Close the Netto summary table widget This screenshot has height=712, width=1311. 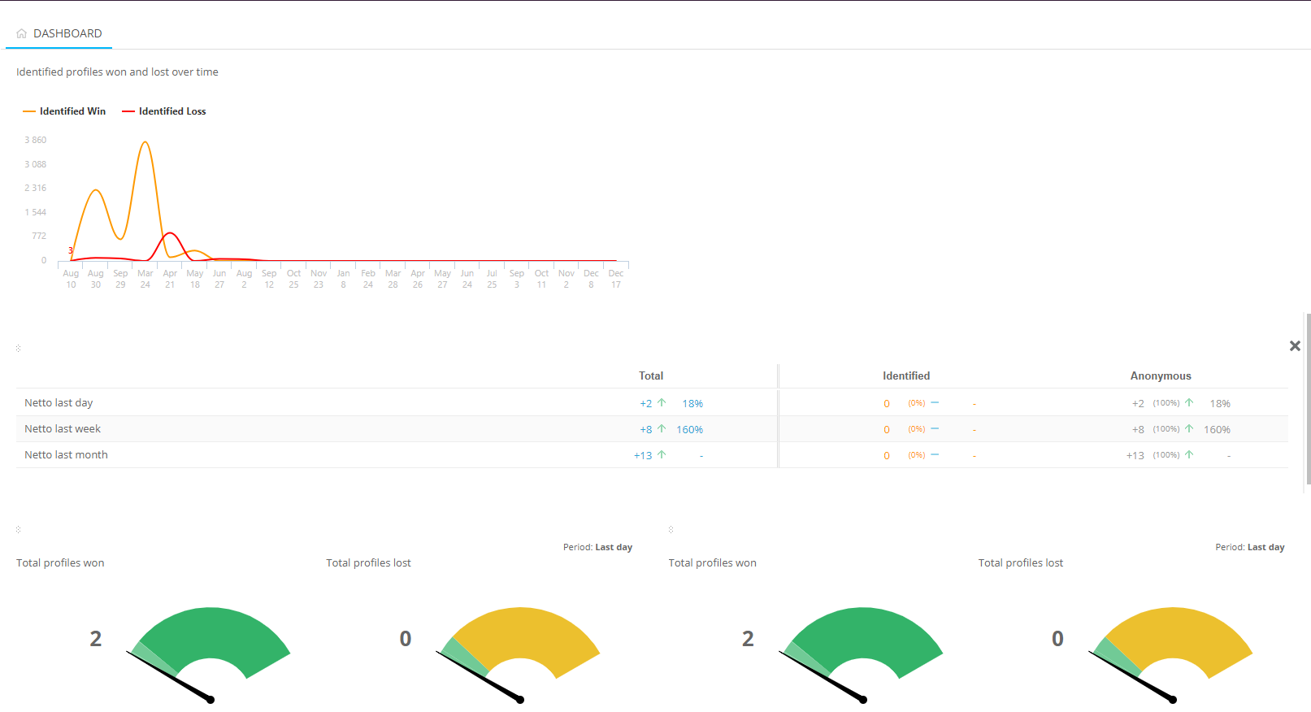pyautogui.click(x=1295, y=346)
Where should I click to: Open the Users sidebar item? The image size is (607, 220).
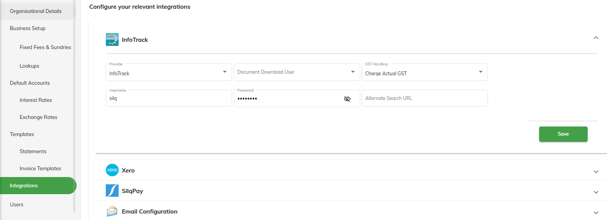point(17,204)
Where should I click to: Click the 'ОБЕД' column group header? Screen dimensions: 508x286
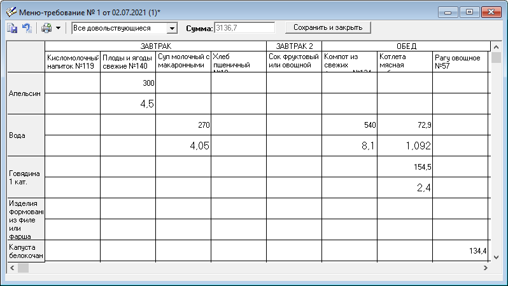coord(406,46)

▸ Task item:
Beginning with the line containing "Where should I click to: Open" and ending with the last line of the data, output those lines exactly and nothing more. Omit every picture.

▸ Answer to this problem:
Where should I click to: Open the Users sidebar item? The image size is (607, 220).
point(17,204)
Where should I click to: Click the 'ОБЕД' column group header? Screen dimensions: 508x286
coord(406,46)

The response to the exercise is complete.